Ia tertidur. Aku memutar lagu itu
berkali-kali.
jika kamu merasa
sendiri disana
dengarkan
suara lirihku dikeheningan
mungkin kamu
akan bisa terjaga
bertemankan
mimpi-mimpi indah malam
peganglah janjiku
saat kamu gelisah
yakinlah semuakan
indah
semua ini
kulakukan untuk kita
aku pergi
bukan untuk menghilang
jangan pernah
teteskan airmata
karna ku tak
pantas menerimanya
cobalah terima
keadaan ini
aku pergi
bukan untuk menghilang
Sebagai
sebuah lagu bergenre pop, aku cukup menikmati lagu itu. Aku menikmatinya, selayaknya
orang yang baru dikenalkan pada hal baru, tanpa pikir panjang; jangankan
berpikir maksudnya mengenalkan lagu itu padaku, menelaah liriknya saja waktu
itu aku tidak. Tapi ya, hidup memang tidak bisa diprediksi. Tiba-tiba sesuatu
terjadi. Aku dan dia tidak lagi bisa bertemu, bercerita banyak, atau hanya sekedar untuk bertukar lagu kesukaan seperti waktu itu dan beberapa waktu sebelumnya.
Entahlah, rumit juga jika dijelaskan //seperti orang mabuk yang sedang
dipukuli, hanya rasa sakit dan memar yang ada ketika ia sadar// tak tahu persis
sebab perkara//. Sesuatu, lain hal, dan banyak hal lainnya (yang entah) telah
membuat kami tidak lagi bertemu (sudah cukup lama).
Sejak kami
sudah sangat sulit bertemu. Hampir tiap malam aku mendengarkan lagu itu. Ya,
lagu tidur itu. Siapapun yang membaca, pasti akan paham bahwa ia orang yang
penting dalam hidupku. Kalian pernah menemukan alasan dalam hidup. Ya, dia
salah satu orang yang mengajarkanku dan memberikanku alasan untuk tetap
berjalan dan melanjutkan hidup. Kurasa itu cukup untuk menggambarkan betapa penting
ia dalam perjalananku. Kehilangan sosok yang penting dalam hidup tentunya
tidaklah semudah menghirup udara dari rongga hidung. Tapi ya sudahlah, itulah
hidup. Masih perlu menyatungan potongan-potongan kecil untuk menjadikannya kepingan
puzzle terakhirmu. Tak ada yang tahu dimana dan pada siapa potongan-potongan
kecil itu berserakan sebelum ia menjadi kepingan puzzle terakhir, dan melengkapi
gambarmu.
Aku berpikir
bahwa ia memang berisyarat sebelum ia pergi dari kehidupanku. Aku tidak menyebut
ini sebagai sebuah rencana, seperti pembunuh yang sudah merencakan pembunuhan.

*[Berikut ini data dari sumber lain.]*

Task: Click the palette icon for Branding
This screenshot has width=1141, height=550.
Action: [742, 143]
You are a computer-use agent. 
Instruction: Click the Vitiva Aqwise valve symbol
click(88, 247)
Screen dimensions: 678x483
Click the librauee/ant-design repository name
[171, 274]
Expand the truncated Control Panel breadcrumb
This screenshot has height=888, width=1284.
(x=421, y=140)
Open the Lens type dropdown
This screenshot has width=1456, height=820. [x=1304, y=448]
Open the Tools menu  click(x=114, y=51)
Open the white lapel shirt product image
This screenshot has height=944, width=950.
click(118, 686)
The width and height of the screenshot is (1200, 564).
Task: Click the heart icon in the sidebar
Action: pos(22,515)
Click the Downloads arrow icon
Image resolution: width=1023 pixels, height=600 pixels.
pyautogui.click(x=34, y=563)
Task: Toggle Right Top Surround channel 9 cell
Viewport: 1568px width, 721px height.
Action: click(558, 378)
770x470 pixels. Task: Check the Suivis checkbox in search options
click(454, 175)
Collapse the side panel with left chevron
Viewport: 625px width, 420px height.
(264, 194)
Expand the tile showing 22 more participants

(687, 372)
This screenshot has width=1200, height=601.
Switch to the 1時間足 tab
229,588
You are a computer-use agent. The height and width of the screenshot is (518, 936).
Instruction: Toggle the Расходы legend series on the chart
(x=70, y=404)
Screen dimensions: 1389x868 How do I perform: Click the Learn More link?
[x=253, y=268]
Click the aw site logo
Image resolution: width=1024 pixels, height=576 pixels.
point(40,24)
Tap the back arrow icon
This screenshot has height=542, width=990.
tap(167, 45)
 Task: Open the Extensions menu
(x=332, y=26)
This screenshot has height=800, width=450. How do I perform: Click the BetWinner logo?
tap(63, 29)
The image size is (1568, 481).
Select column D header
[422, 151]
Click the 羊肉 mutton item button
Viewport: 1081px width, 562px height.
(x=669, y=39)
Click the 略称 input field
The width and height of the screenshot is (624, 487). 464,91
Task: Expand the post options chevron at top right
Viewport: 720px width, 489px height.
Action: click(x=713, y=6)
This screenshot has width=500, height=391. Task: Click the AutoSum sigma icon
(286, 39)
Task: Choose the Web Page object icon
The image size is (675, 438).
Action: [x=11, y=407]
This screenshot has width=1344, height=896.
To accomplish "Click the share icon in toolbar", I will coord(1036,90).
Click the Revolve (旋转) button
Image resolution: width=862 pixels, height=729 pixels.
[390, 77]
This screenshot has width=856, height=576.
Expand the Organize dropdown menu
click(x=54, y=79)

Tapi aku menyebut ini isyarat. Aku percaya masing-masing kita punya kemampuan
membaca “gerak” (apa yang dimau dan dibutuhkan tubuh kita). Percayalah tak ada
yang kebetulan dan tanpa alasan dimuka bumi ini. Apapun yang terjadi, apapun
yang kita lakukan adalah perintah yang sah dari pikiran dan hati kita dan tentunya
ada campur tangan Tuhan didalamnya. Ya, waktu itu mungkin hati dan otaknya
memerintahkannya untuk segera berisyarat padaku dengan mengenalkan lagu itu,
karena ia telah mampu membaca “gerak”; tentang apa yang akan ia lakukan untuk
hidupnya.
Tapi
beberapa kejadian belakang dihidupku, membuatku berpikir keras tentang lagu
tidur itu. Dia yang menitip lagu tidur itu, memang kini berjarak dari hidupku.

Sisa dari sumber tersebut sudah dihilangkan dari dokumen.